La cheffe d’orchestre Silvia Olivero Anarte donne sa vision du travail compositionnel d’Ida.

   « Face à son travail, j’ai découvert une immense énergie qui vous saisit rapidement, vous entoure de ses textures et vous remue par son rythme. L’utilisation des timbres implique à la fois un contrôle magistral des couleurs individuelles et la multiplicité née des différentes combinaisons de timbres. Cette dernière est capable de submerger tantôt avec une densité homogène qui avance avec une force imparable, tantôt entrelacée dans une polyphonie en parfait équilibre. »

En cela, sans doute, Ida se démarque de ses pairs et amis compositeurs de l’école française pour ensemble d’instruments à vent. S’il y a complexité et haut degré de maîtrise de la matière sonore, Désiré Dondeyne et Serge Lancen restent proches du Groupe des Six et s’en font les héritiers naturels. Ida montre dans sa musique une autre voie sans doute plus proche de celle de Roger Boutry. Sa première œuvre pour orchestre d’harmonie, sa Symphonie pour 80 instruments à vent explore cette veine.

   « Ma symphonie suit des voies classiques, peut-être dans la lignée de Prokofieff et de Béla Bartók. C’est une musique de tempérament. Je l’ai écrite pour le maestro Dondeyne, pour donner aux orchestres d’harmonie une composition avec un idiome moderne ».

La musique d’Ida Gotkovsky est toujours étonnante par le goût exprimé par la compositrice pour les contrastes forts et le recours à des phrases énergiques en denses. Chez Ida, la nature inspire de nombreuses œuvres : la Symphonie de printemps, le Songe d’une nuit d’hiver, le Chant de la Forêt, Éolienne pour flûte et harpe ou les Images de Norvège pour clarinette et piano. En rien il ne s’agit de musique descriptive, mais plus d’une évocation voire une invocation et Ida s’inscrit en cela dans une longue lignée de musiciens contemplatifs.

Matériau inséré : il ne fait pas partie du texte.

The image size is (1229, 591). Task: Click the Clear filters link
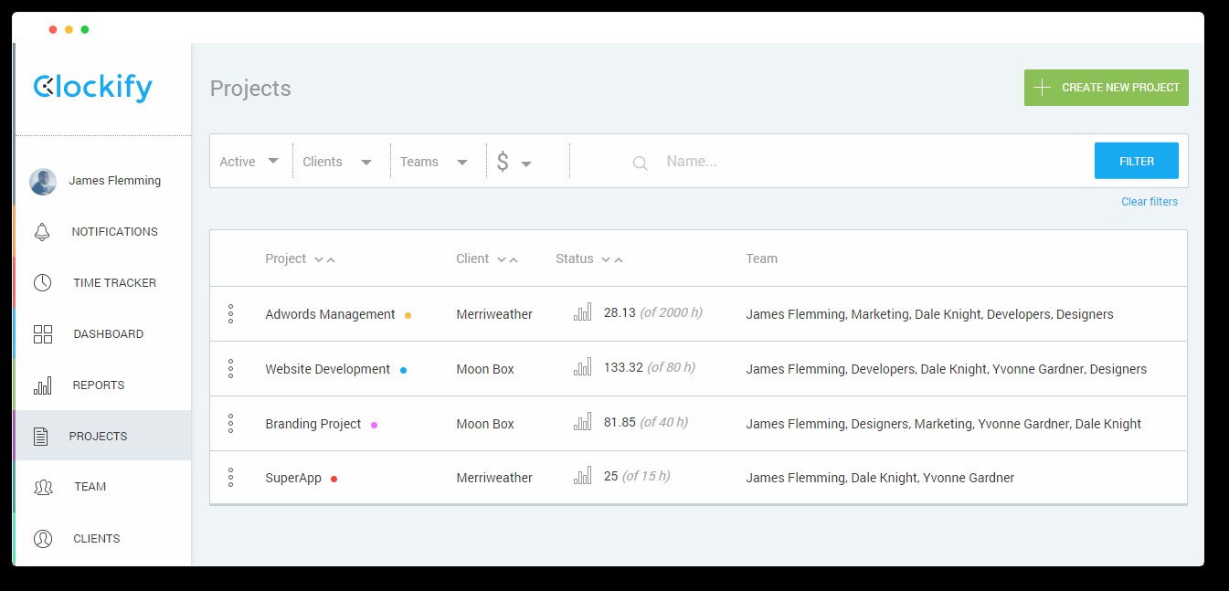tap(1149, 202)
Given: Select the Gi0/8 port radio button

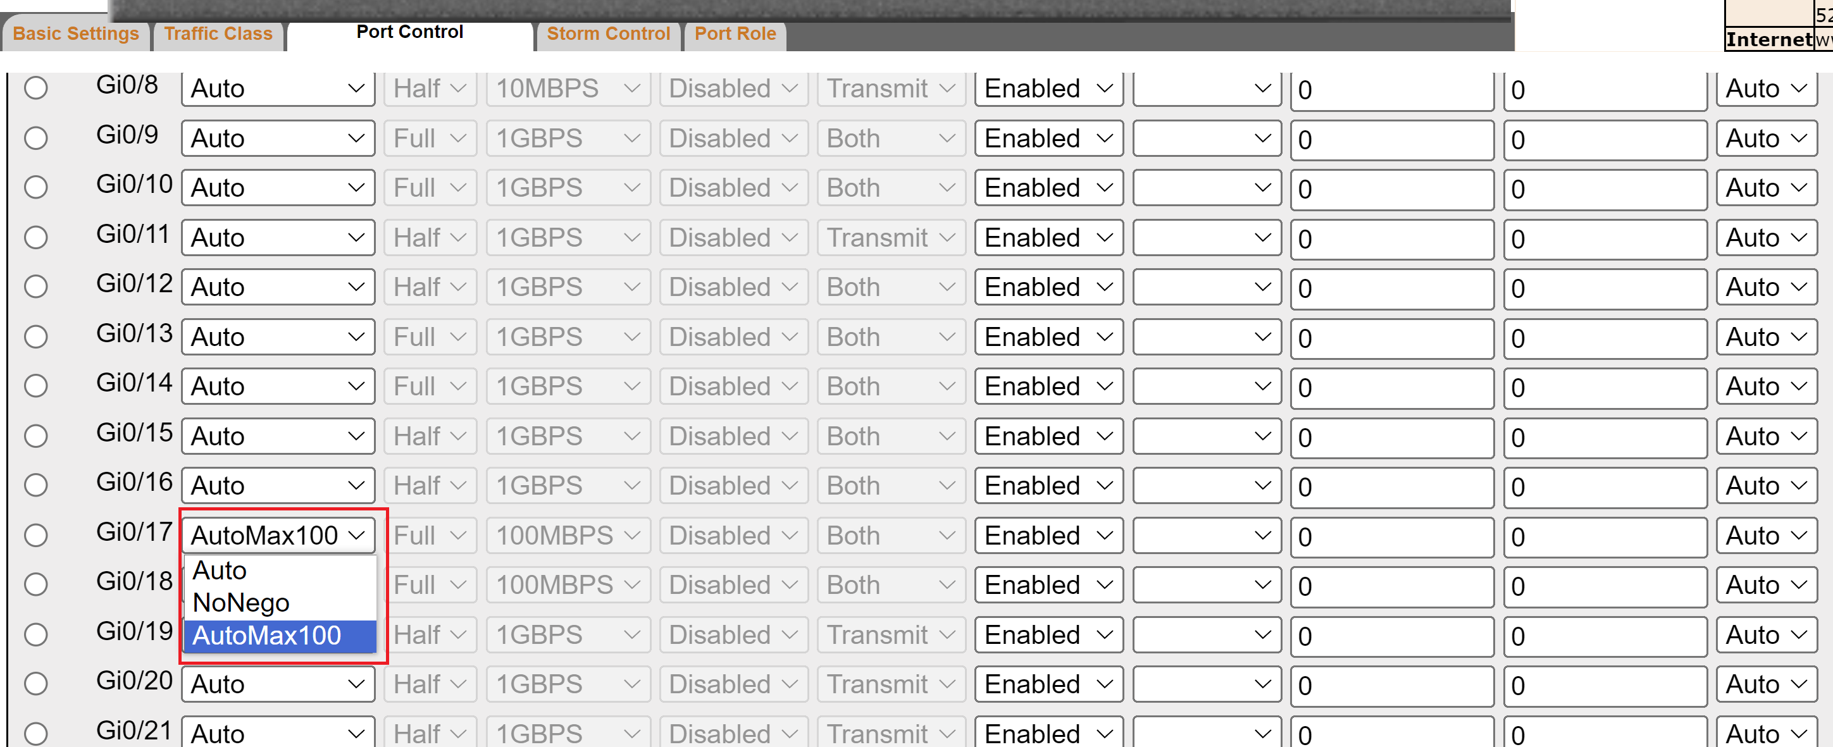Looking at the screenshot, I should point(36,88).
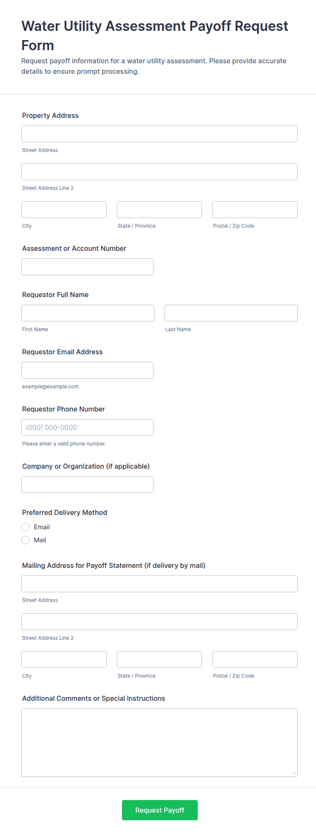
Task: Click the Requestor First Name field
Action: tap(88, 313)
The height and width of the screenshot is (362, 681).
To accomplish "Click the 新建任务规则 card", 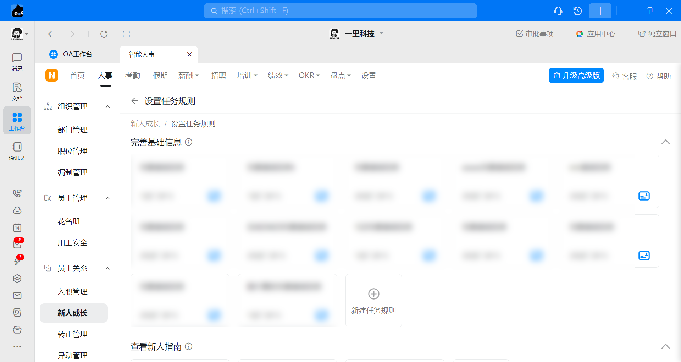I will [x=373, y=301].
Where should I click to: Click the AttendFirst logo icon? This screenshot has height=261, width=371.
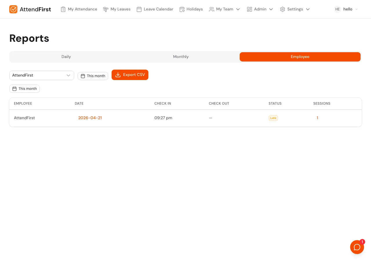[13, 9]
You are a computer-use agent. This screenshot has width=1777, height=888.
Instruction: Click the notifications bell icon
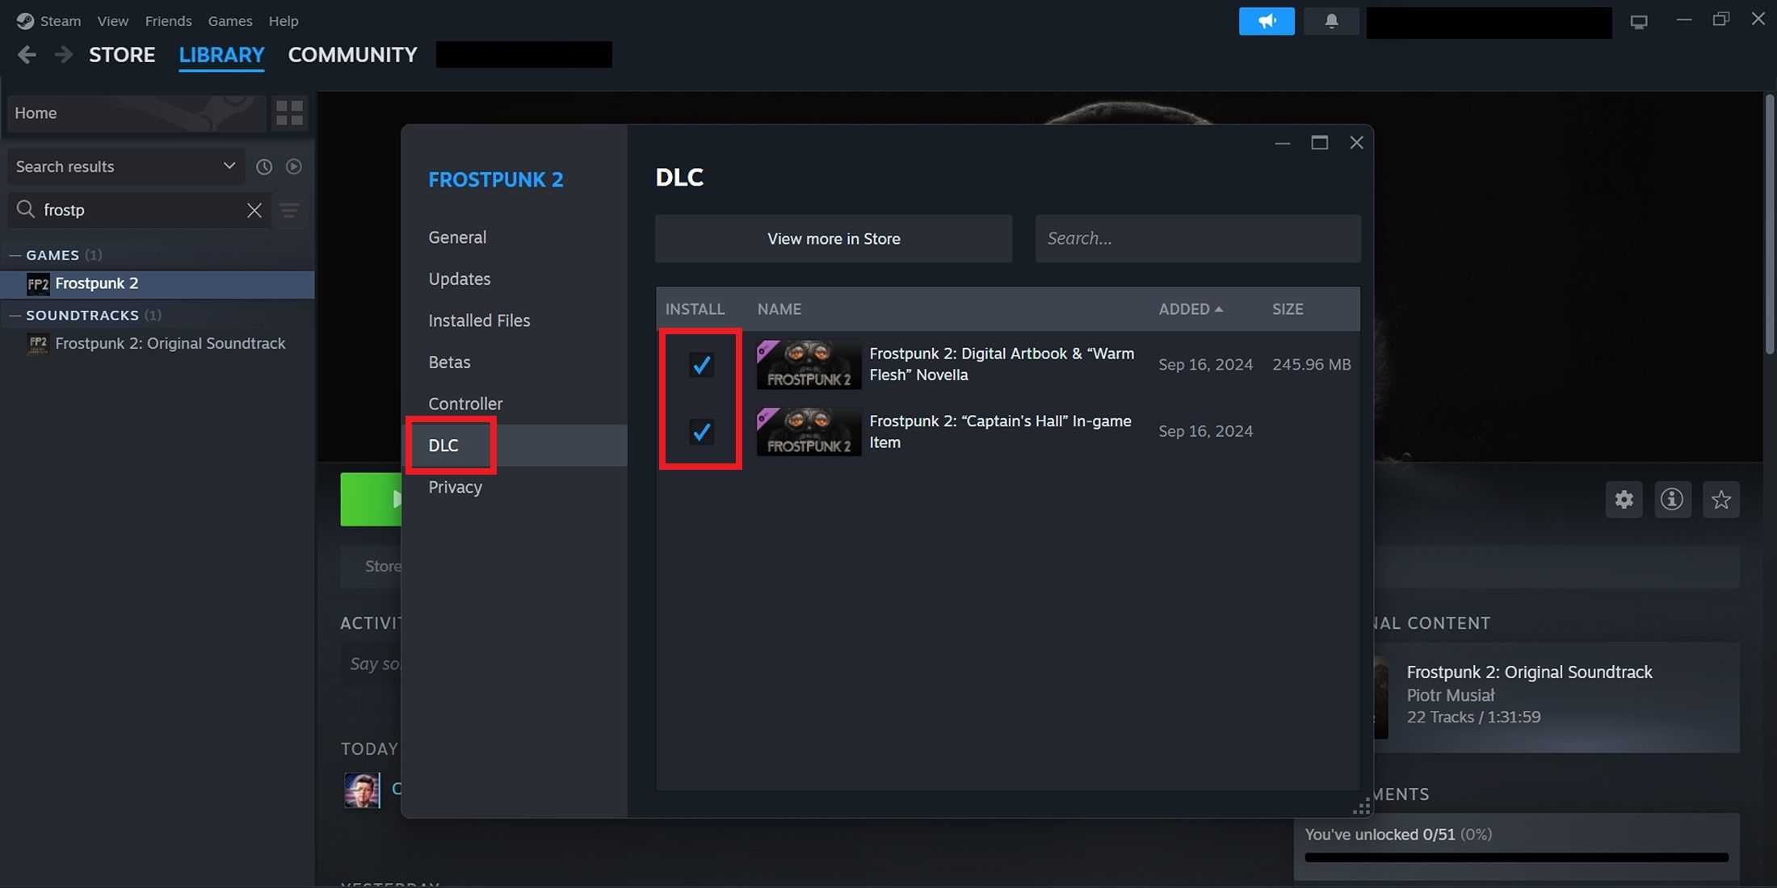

« Si la nature ne cesse de constituer une formidable source d’inspiration, c’est […] de façon bien différente suivant les périodes. […] Une constante apparaît par-delà cette diversité : la nature est souvent invoquée pour ressourcer la musique, rénover son écriture et régénérer son écoute [ …] Ainsi le « retour à la nature » relève-t-il toujours du fantasme culturel : il est avant tout une utopie très féconde ».

Le mysticisme dont Ida Gotkovsky ne cache pas l’importance dans sa force créatrice se dévoile par des titres évocateurs dès la fin des années 1970. Le Poème du feu pourrait faire référence à la fois à la Danses rituelle du feu de l’Amour sorcier de Manuel de Falla, à la Danse sacrale du Sacre du printemps et à l’Oiseau de feu d’Igor Stravinsky. Les Danses rituelles (1988) relèvent du même référentiel auquel il faudrait ajouter les autres Danses rituelles d’André Jolivet. Or et lumière (1992) qui joue sur les contrastes (deux parties de musique de chambre alternant avec deux parties de grand orchestre) est peut-être une version musicale d’œuvres picturales d’un Gustave Klimt ou de son frère Yvar Gotkovsky.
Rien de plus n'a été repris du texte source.